# kurtosis

0th

Percentile

##### Kurtosis

Computes the kurtosis.

Keywords
univar
##### Usage
kurtosis(x, na.rm = FALSE, type = 3)
##### Arguments
x

a numeric vector containing the values whose kurtosis is to be computed.

na.rm

a logical value indicating whether NA values should be stripped before the computation proceeds.

type

an integer between 1 and 3 selecting one of the algorithms for computing skewness detailed below.

##### Details

If x contains missings and these are not removed, the skewness is NA.

Otherwise, write $x_i$ for the non-missing elements of x, $n$ for their number, $\mu$ for their mean, $s$ for their standard deviation, and $m_r = \sum_i (x_i - \mu)^r / n$ for the sample moments of order $r$.

Joanes and Gill (1998) discuss three methods for estimating kurtosis:

Type 1:

$g_2 = m_4 / m_2^2 - 3$. This is the typical definition used in many older textbooks.

__Given information__.
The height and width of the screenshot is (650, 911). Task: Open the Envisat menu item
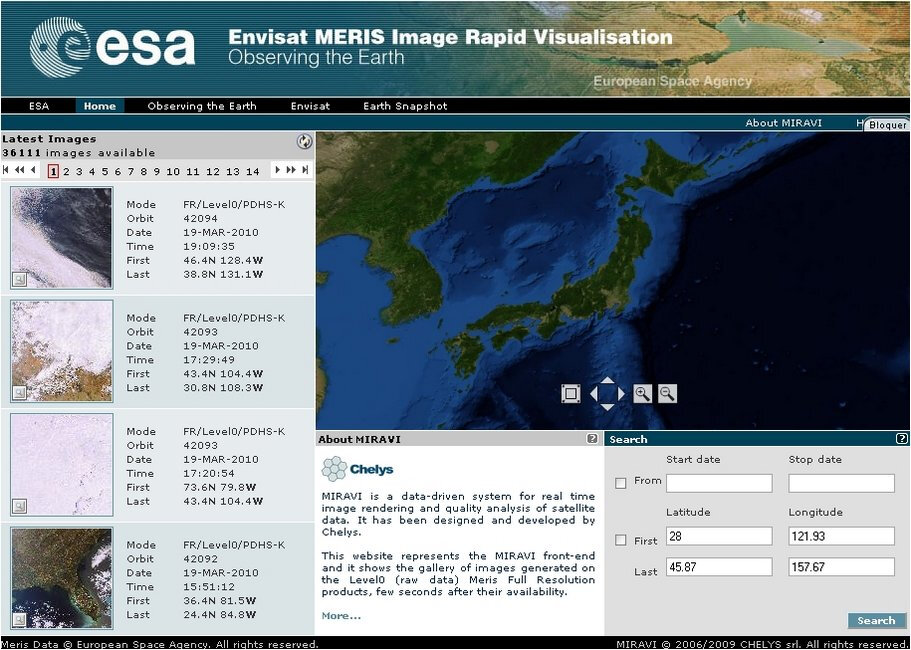click(310, 106)
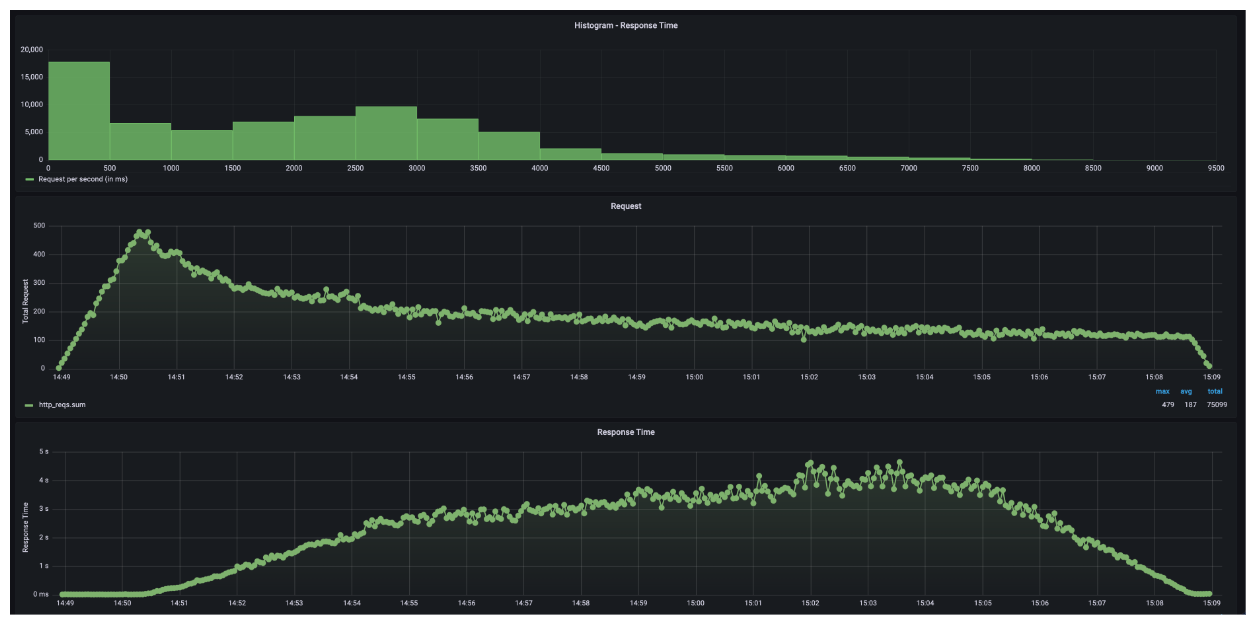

__Exercises to complete__.
(a) Please list every argument name that the kurtosis documentation gives under its Arguments heading.
(b) Carry on the kurtosis documentation from the point where the text stops.

__Task responses__.
(a) x, na.rm, type

(b)
Type 2:

$G_2 = ((n+1) g_2 + 6) * (n-1) / ((n-2)(n-3))$. Used in SAS and SPSS.

Type 3:

$b_2 = m_4 / s^4 - 3 = (g_2 + 3) (1 - 1/n)^2 - 3$. Used in MINITAB and BMDP.

Only $G_2$ (corresponding to type = 2) is unbiased under normality.

##### Value

The estimated kurtosis of x.

##### References

D. N. Joanes and C. A. Gill (1998), Comparing measures of sample skewness and kurtosis. The Statistician, 47, 183--189.

• kurtosis
##### Examples
# NOT RUN {
x <- rnorm(100)
kurtosis(x)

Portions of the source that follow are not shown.